People experiencing poor mental health (including people with dementia)
Updated
6 January 2017
The practice is rated as good for the care of people experiencing poor mental health (including people with dementia).
- A total of 95% of patients diagnosed with dementia had their care reviewed in a face to face meeting in the last 12 months, which is higher than the national average which was 85% and 84% respectively. Their exception reporting rate at 6% was slightly lower than CCG and national averages. Recently published data for 2015/16 showed an achievement of 89%, however, the exception reporting at 3% was significantly lower than CCG and national averages.
- A total of 93% of patients with a mental health condition had a comprehensive care plan documented in the preceding 12 months. This was slightly higher than CCG and national averages which were 92% and 98% respectively. Exception reporting for this indicator was also slightly better than CCG and national averages. Recently published data for 2015/16 showed that this figure had increased to 97%.
- The practice regularly worked with multi-disciplinary teams in the case management of patients experiencing poor mental health, including those with dementia.
- The practice carried out advance care planning for their 141 patients with dementia.
- The practice had told patients experiencing poor mental health about how to access various support groups and voluntary organisations.
- The practice had a system in place to follow up patients who had attended accident and emergency where they may have been experiencing poor mental health.

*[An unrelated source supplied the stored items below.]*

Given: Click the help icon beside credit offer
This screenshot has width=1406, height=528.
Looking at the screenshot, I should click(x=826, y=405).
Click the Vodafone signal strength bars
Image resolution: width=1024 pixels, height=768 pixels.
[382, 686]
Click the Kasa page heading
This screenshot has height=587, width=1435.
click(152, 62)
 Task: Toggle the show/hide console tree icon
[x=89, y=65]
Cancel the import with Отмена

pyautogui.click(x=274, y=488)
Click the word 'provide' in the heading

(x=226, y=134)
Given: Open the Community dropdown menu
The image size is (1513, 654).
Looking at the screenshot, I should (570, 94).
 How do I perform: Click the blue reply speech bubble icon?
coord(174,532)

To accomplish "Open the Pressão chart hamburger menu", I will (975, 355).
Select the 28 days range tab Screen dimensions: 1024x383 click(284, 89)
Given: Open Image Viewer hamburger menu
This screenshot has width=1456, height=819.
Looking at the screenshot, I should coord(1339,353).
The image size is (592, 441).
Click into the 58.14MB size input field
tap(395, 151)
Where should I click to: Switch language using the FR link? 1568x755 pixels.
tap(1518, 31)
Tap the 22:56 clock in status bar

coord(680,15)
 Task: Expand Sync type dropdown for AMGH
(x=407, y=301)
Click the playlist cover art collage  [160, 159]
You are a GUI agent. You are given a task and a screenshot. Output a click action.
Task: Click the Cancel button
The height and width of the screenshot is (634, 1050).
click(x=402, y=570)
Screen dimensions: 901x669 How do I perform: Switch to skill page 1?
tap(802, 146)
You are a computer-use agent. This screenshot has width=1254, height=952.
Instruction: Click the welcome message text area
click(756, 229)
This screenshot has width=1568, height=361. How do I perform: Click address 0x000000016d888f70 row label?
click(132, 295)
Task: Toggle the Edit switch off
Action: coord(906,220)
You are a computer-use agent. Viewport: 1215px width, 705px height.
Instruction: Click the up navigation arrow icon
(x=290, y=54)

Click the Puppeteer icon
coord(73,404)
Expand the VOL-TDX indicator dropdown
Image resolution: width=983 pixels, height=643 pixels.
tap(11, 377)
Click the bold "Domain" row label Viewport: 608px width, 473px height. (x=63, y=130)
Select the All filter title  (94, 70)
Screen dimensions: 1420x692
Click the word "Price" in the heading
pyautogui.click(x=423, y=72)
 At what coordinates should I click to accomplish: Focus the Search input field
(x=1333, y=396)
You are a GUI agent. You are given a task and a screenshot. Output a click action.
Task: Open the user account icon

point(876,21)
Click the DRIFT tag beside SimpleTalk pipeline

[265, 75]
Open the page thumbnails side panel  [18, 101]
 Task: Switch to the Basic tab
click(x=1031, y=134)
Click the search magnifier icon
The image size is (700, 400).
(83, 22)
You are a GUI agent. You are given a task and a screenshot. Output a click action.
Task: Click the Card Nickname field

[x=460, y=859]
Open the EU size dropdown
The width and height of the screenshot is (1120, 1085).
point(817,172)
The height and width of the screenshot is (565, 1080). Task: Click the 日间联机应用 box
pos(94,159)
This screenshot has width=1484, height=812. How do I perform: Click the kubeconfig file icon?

- Staff had a good understanding of how to support patients with mental health needs and dementia.
- The practice provided a service whereby patients could see a Psychiatric Consultant in-house rather than travelling to hospital.This also enabled GPs the opportunity to discuss individual patientswith the consultant so that early decisions could be made.
- Patients with a mental health issue were regularly reviewed and the practice had a dedicated administrator to recall patients who did not attend their appointment. GPs often contacted patients by telephone if they failed to attend their appointment.
People whose circumstances may make them vulnerable
Updated
6 January 2017
The practice is rated as good for the care of people whose circumstances may make them vulnerable.
- The practice held a register of patients living in vulnerable circumstances including homeless people, and those with a learning disability.
- The practice offered double appointments for patients with a learning disability and for those who required an interpreter .
- The practice regularly worked with a care coordinator and other health care professionals in the case management of vulnerable patients and assisted them in accessing various support groups and voluntary organisations.
- There was an effective recall system that was managed by a dedicated administrator to ensure that vulnerable patients followed through with their appointments.
- The practice worked with the local women’s refuge, children’s home and a supported living facility for people with a learning disability.
- The practice supported their local food bank by providing a base for food items to be brought in by the local community. These were then collected by the food bank to distribute locally.
- The practice ensured that there was always a female GP on duty as there was a large number of ethnic minority patients who required to see a female GP.
- Staff knew how to recognise signs of abuse in vulnerable adults and children. Staff were aware of their responsibilities regarding information sharing, documentation of safeguarding concerns and how to contact relevant agencies in normal working hours and out of hours.